Supplemental Figure S1: Ketamine’s (K) effects on the 24-hour pattern of wrist activity are shown for ketamine treatment at baseline (BL; one day before ketamine treatment; left panel) versus placebo (P) treatment on the day of ketamine treatment (right panel). At baseline there was no difference between the 24-hour patterns of placebo and ketamine activity (left panel). Both placebo and ketamine infusions (indicated by arrow at 10:00 on D0) were associated with an eight-hour infusion- and recovery-related decrease in the level of activity (right panel; ketamine and placebo are shown relative to the pre-ketamine baseline mean ± SEM (shaded area)). On D0 there was no difference between ketamine and placebo treatments from 12:00–00:00; (F1,94 = 0.79, p=.37). Filled circles correspond to mean activity counts/minute in hourly bins ± SEM. The dotted sinusoidal curve corresponds to the best fit line to the 24-hour data for both placebo and ketamine baseline days.

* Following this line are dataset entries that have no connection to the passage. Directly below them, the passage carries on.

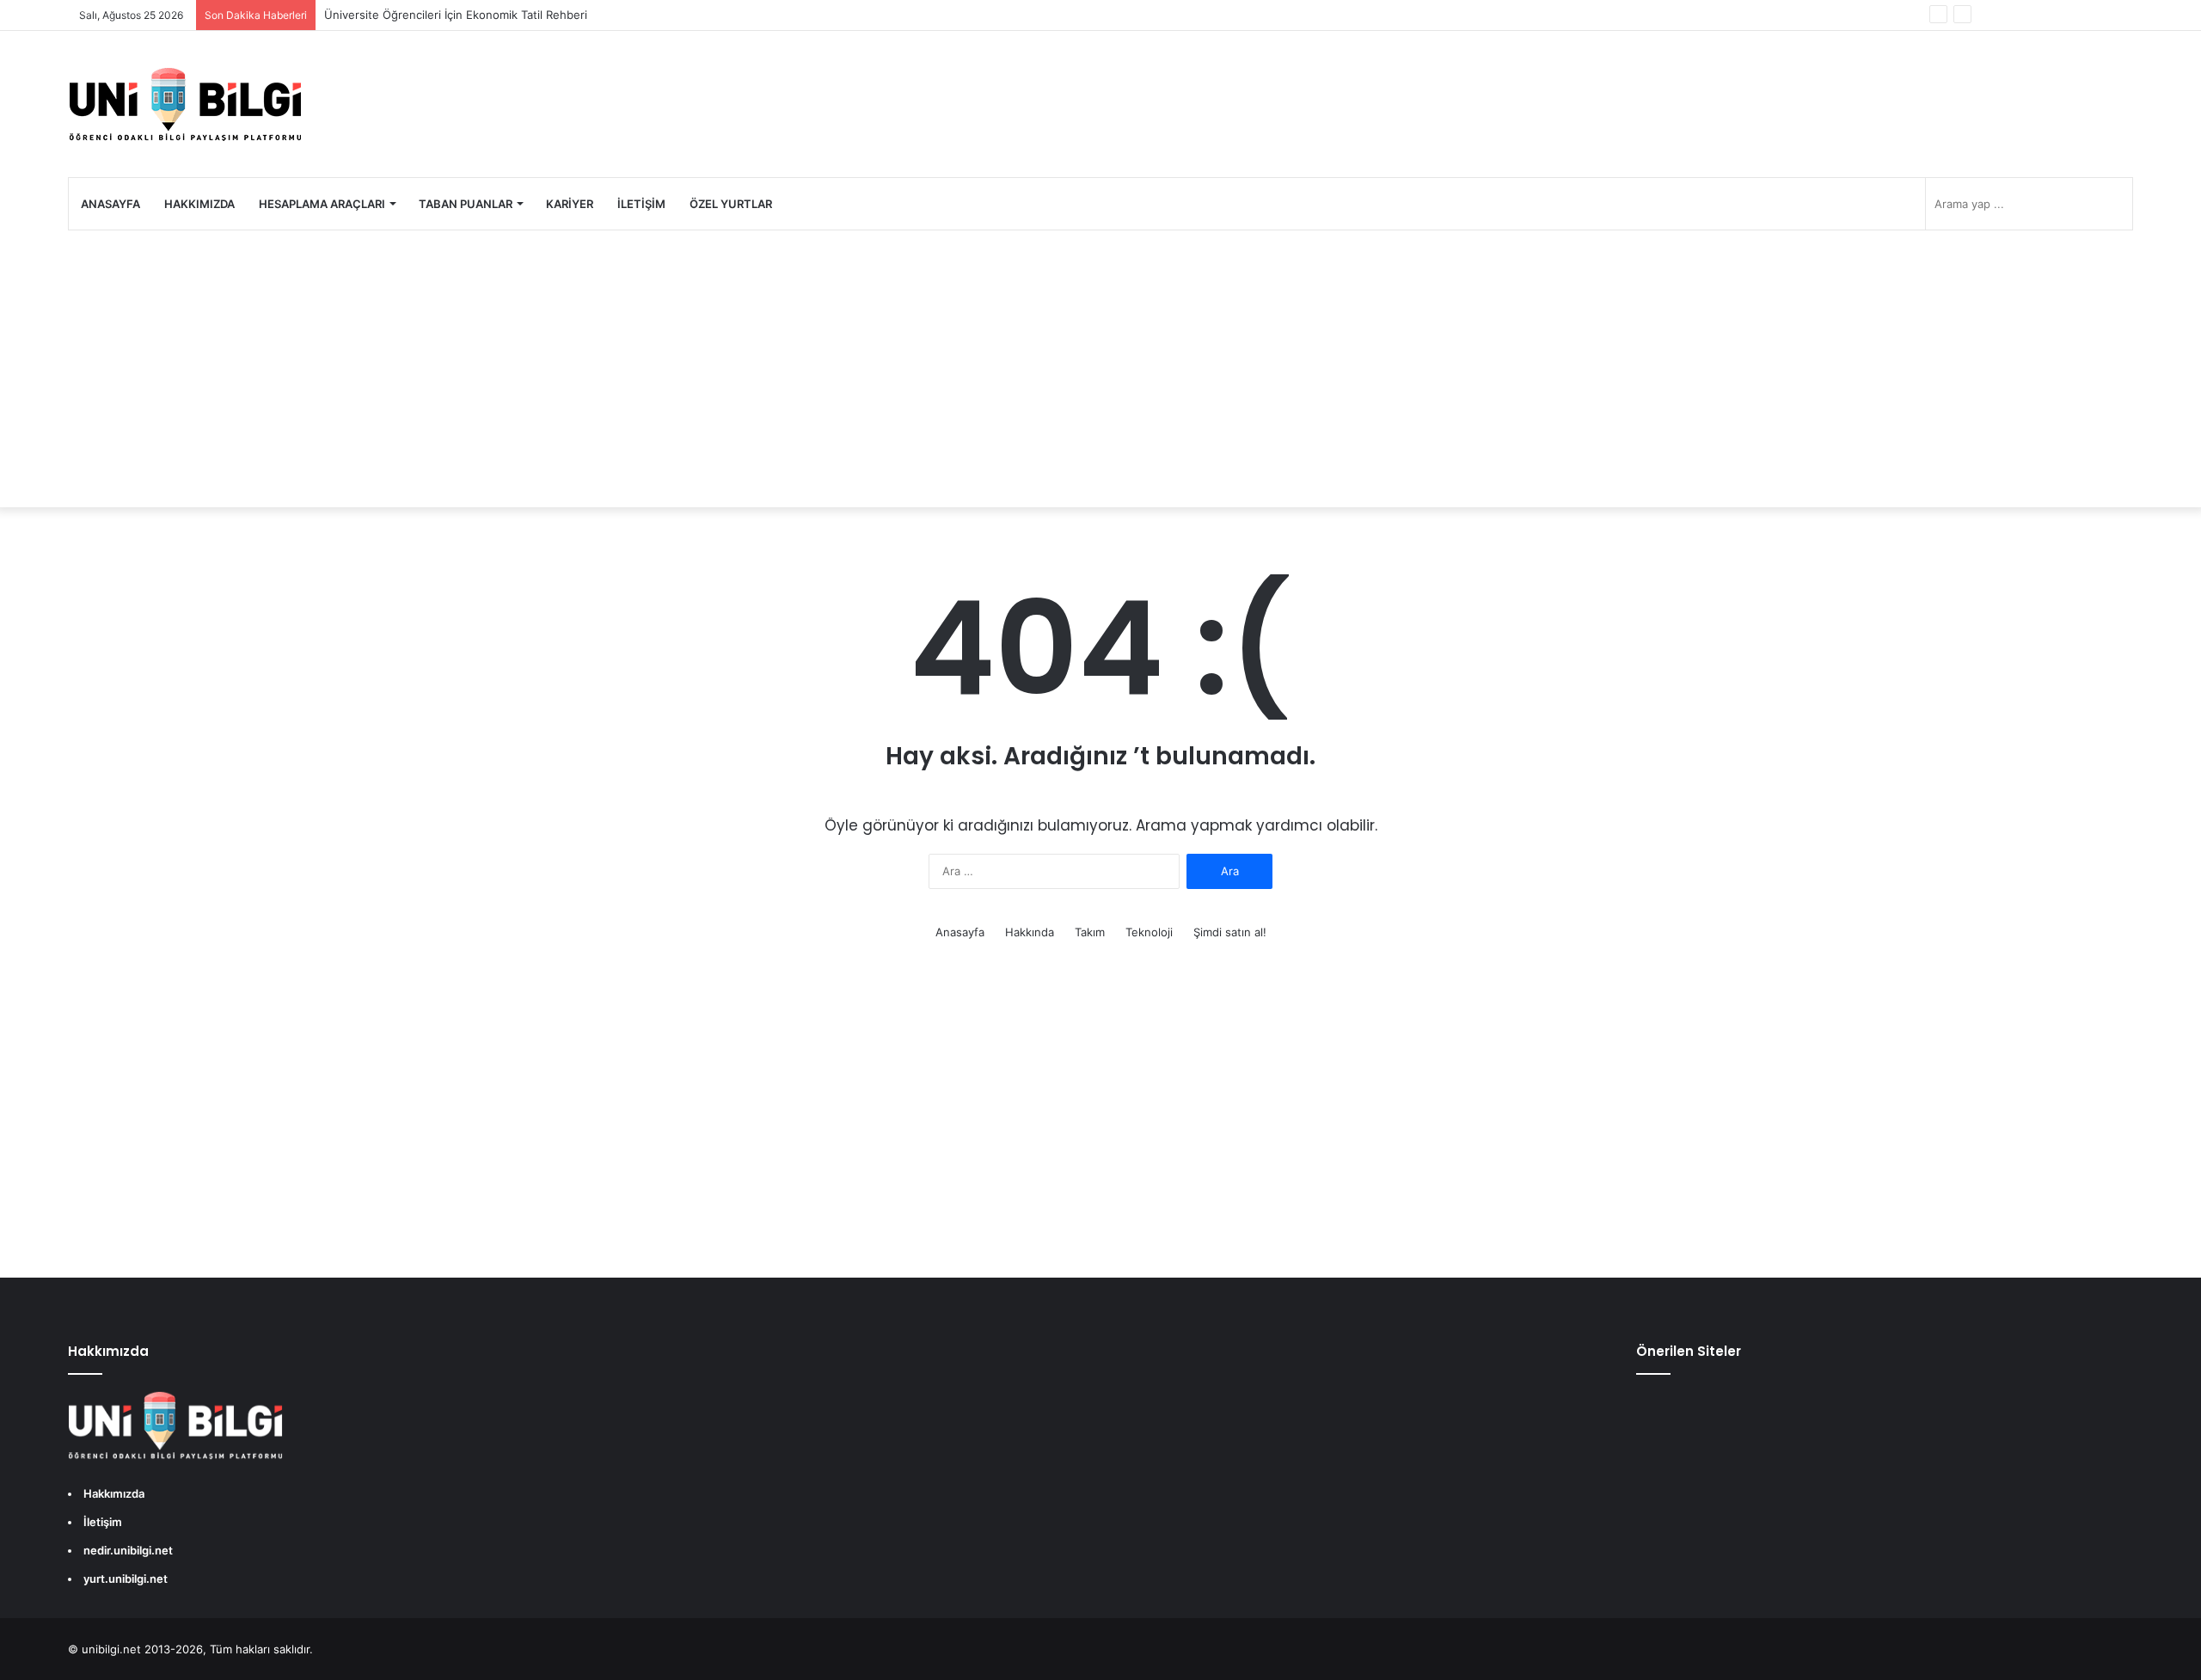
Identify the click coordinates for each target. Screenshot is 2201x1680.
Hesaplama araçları (322, 204)
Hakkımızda (199, 204)
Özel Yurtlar (731, 204)
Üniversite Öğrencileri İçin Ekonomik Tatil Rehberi (455, 14)
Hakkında (1029, 932)
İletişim (641, 204)
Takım (1090, 932)
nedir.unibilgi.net (128, 1550)
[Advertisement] (1100, 368)
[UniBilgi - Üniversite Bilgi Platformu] (185, 104)
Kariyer (569, 204)
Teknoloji (1149, 932)
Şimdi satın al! (1229, 932)
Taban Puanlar (465, 204)
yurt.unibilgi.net (125, 1578)
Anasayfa (110, 204)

Supplemental Figure S2: Ketamine’s effects on the 24-hour pattern of wrist activity are shown for ketamine-treated patients one day after infusion (D1) versus their prior baseline (BL) (left panel), and compared with D1 placebo treatment (right). On D1, the central value (mesor) of the 24-hour activity pattern was lower for ketamine versus baseline (p=.0004, left panel), and there was a trend for ketamine to be lower than placebo treatment (p=.0317, right panel). There was also a trend (p=.0823) for ketamine to advance the phase of wrist activity relative to prior baseline days (left panel). Filled circles correspond to mean activity counts/minute in hourly bins ± SEM. The dotted sinusoidal curves correspond to the best fit line to the 24-hour data for each group. The dotted horizontal line (mesor) corresponds to the estimated 24-hour average (mesor) of the curve fits to each group.

Supplemental Table S1: Comparisons of 24-hour patterns of wrist activity in patients with mood disorders who did and did not respond to ketamine infusion on Day 1 (D1).